Après la drogue et les armes, le trafic d’animaux est le plus lucratif au monde. Il y a quelques années encore, des individus peu scrupuleux cherchaient à faire leur marché au refuge de Sainte-Catherine, sur les hauts de Lausanne. «Ils venaient dans un but commercial, nous les avons repérés et chassés.»
Pas de chats par La Poste, mais des souris oui…S’il est facile d’adopter ou d’acheter un chaton sur internet, il n’est pas possible de se le faire livrer par La Poste. Dans notre pays, l’expédition postale de chiens et de chats est en effet interdite.

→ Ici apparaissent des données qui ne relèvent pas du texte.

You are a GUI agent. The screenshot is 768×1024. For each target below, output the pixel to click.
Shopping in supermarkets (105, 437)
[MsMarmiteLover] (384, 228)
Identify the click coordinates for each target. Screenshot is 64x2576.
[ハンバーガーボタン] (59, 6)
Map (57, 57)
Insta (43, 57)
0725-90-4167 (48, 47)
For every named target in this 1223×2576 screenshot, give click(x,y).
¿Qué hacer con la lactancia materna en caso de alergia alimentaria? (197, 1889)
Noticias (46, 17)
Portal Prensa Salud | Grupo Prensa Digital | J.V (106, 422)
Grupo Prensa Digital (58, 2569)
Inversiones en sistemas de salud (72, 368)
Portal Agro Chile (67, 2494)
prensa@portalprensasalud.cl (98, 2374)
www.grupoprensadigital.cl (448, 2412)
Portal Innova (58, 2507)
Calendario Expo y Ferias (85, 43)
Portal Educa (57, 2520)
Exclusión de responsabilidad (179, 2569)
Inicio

D’autres petits animaux, rongeurs, oiseaux ou reptiles, peuvent en revanche voyager par Courrier Express. Leur poids ne doit pas excéder 15 kilos – 20 kilos pour les colonies d’abeilles – et les bêtes être enfermées dans des conteneurs «spacieux, solides et propres», munis d’ouvertures. L’expéditeur du colis a par ailleurs l’obligation d’avertir le destinataire de l’arrivée du paquet à quatre pattes.
«L’animal est plongé dans un environnement inconnu, entouré de bruits insolites et soumis à des mouvements qu’il ne commande pas», constate La Poste, qui a édicté des règles strictes pour ces transports particuliers. Des directives établies sur la base de la loi fédérale sur la protection des animaux.